The answer is the system's tracking software, and the problem is not unrelated to our online calculator error. In order to avoid potentially costly false alarms, the Patriot's sophisticated radar must first detect an object that has the characteristics of a Scud missile and then detect it a second time in a position calculated by the system on the assumption that the first fix was genuinely a Scud. Only when this second fix provides a confirmation is a missile launched to intercept it.

The calculation of where to look for confirmation of an incoming missile requires knowledge of the system time, which is stored as the number of 0.1-second ticks since the system was started up. Unfortunately, 0.1 seconds cannot be expressed accurately as a binary number, so when it's shoehorned into a 24-bit register – as used in the Patriot system – it's out by a tiny amount. But all these tiny amounts add up.

At the time of the missile attack, the system had been running for about 100 hours, or 3,600,000 ticks to be more specific. Multiplying this count by the tiny error led to a total error of 0.3433 seconds, during which time the Scud missile would cover 687m.

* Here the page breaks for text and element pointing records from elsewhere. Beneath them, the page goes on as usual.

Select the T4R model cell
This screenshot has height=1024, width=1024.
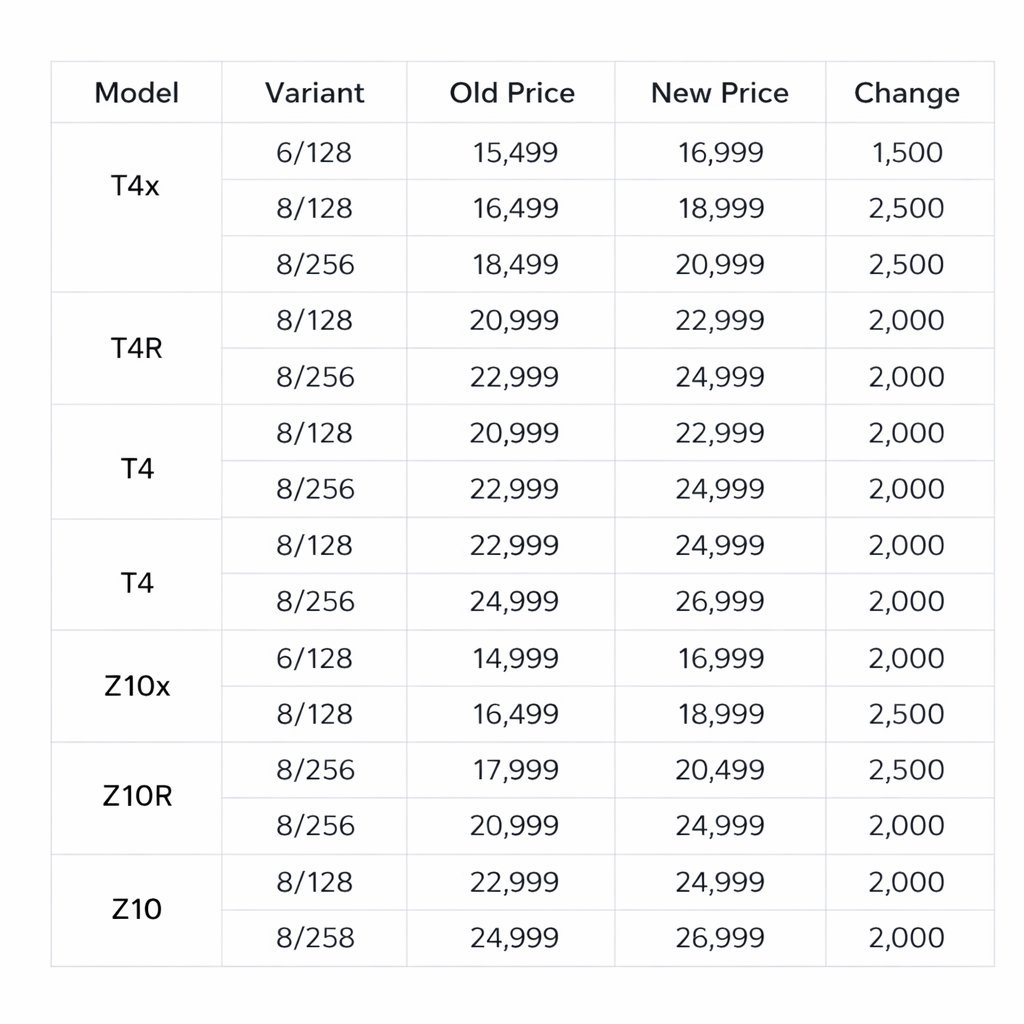coord(137,349)
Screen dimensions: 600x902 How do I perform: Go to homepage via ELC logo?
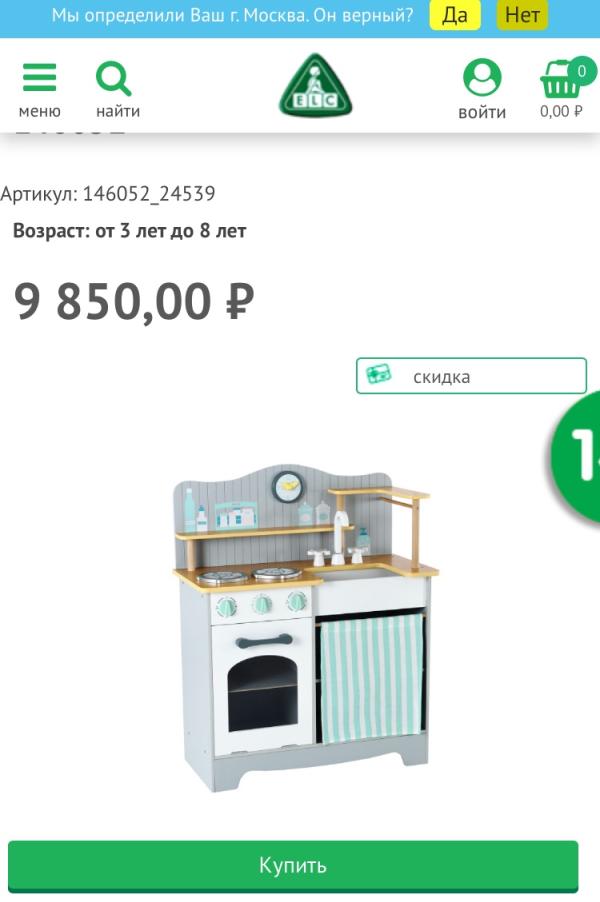point(315,86)
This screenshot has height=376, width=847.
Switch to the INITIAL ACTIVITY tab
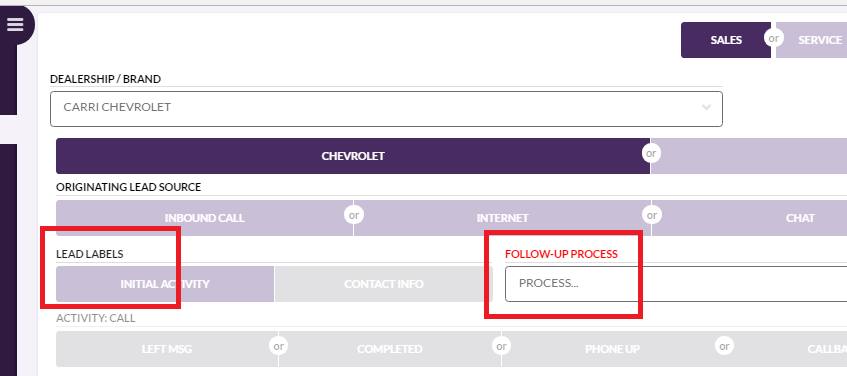tap(165, 284)
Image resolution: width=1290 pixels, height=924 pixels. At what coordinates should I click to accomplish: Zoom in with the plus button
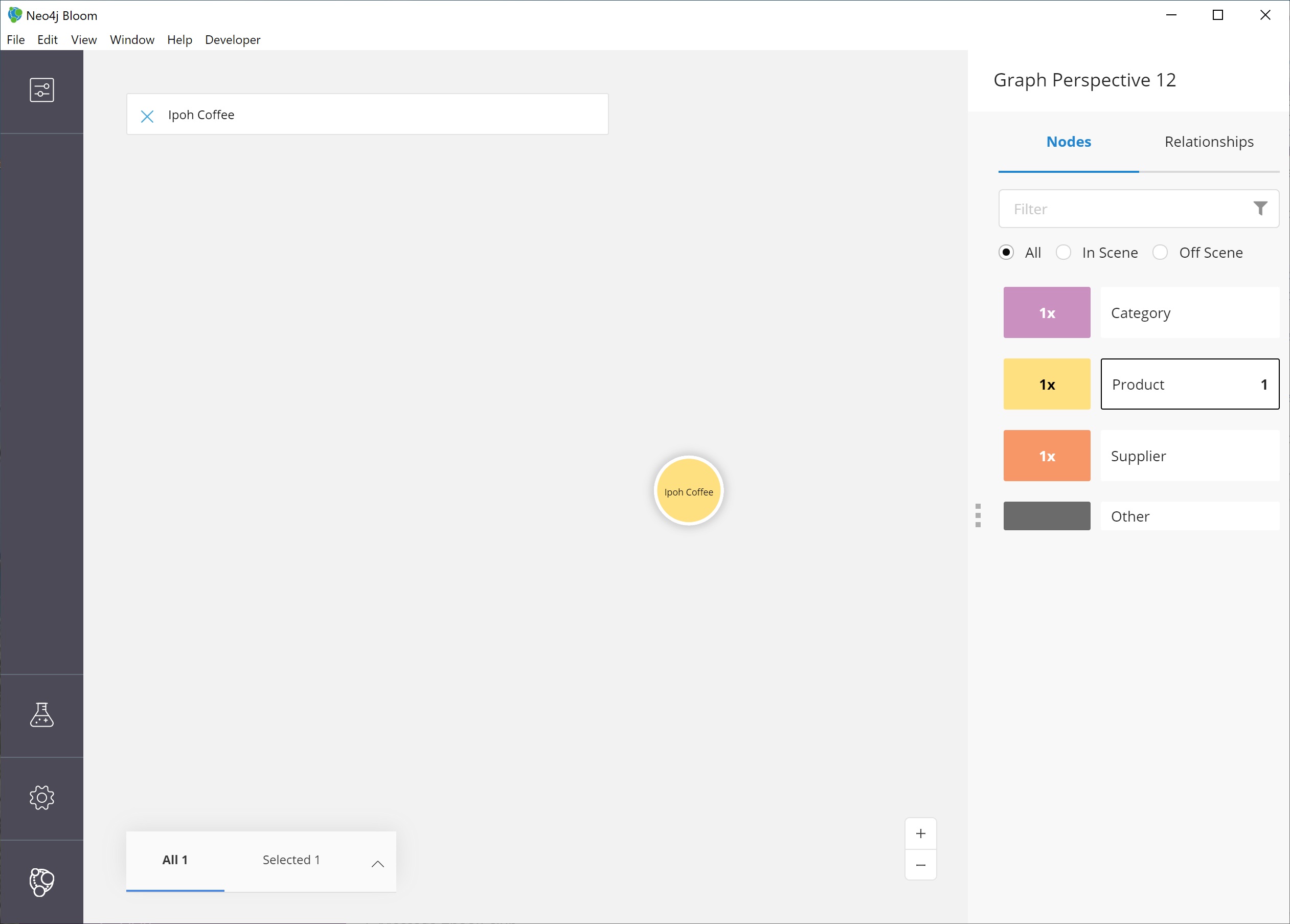(921, 833)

The radar looked in the wrong place to receive a confirmation and saw no target. Accordingly no missile was launched to intercept the incoming Scud – and 28 people paid with their lives.

The processor that couldn't divide

Launched in March 1993, the Pentium was Intel's fifth generation of x86 processor. Unlike previous generations, in which at least some family members could only carry out arithmetic on whole numbers, all Pentiums had a floating point unit (FPU).

An FPU is a piece of built-in hardware for calculating floating point arithmetic. This gave the Pentium a massive speed advantage, since computers without an FPU-enabled processor had to carry out this sort of calculation using software routines that involved lots of integer operations. Unfortunately, it was a poisoned chalice for Intel.

In June 1994, shortly after taking delivery of a Pentium-based PC, Thomas Nicely – then Professor of Mathematics at Lynchburg College, Virginia – noticed that a program he had written was giving inconsistent results.

By running the same program on several machines, Professor Nicely tracked down the problem to the his new PC's Pentium processor and, in particular, to its FDIV (floating point division) instruction. Although it affected just a tiny proportion of floating point divisions, at its worst the error was really quite significant.

Dividing 4,195,835 by 3,145,727 gave an answer of 1.3337 – which represents an error in the fourth decimal place since the correct answer is actually 1.3338. The Pentium's FPU used something called the SRT algorithm to carry out floating point divisions.

Although there are simpler and more obvious ways of dividing one floating point number by another, the SRT algorithm gave a significant speed advantage over previous algorithms.

If you're not a mathematician you'll find a description of how SRT works totally impenetrable. However, let's just say that instead of working everything out using 'pure maths', it involved the use of a look-up table. The table contained 1,000 or so values, but due to a production error five of these values were missing.

Despite the fact that Intel's CEO Andy Grove reckoned that the average user would only see the problem every 27,000 years, IBM's estimate was once every 24 days – and as a result the company stopped shipping Pentium-based PCs. Intel eventually agreed to swap defective Pentiums for good ones.

Most people didn't take up the offer, but the delay caused technically minded users to make Intel the butt of their jokes. The following is typical. Q: How many Pentium designers does it take to change a light bulb? A: 1.99904274017, but that's close enough for non-technical people.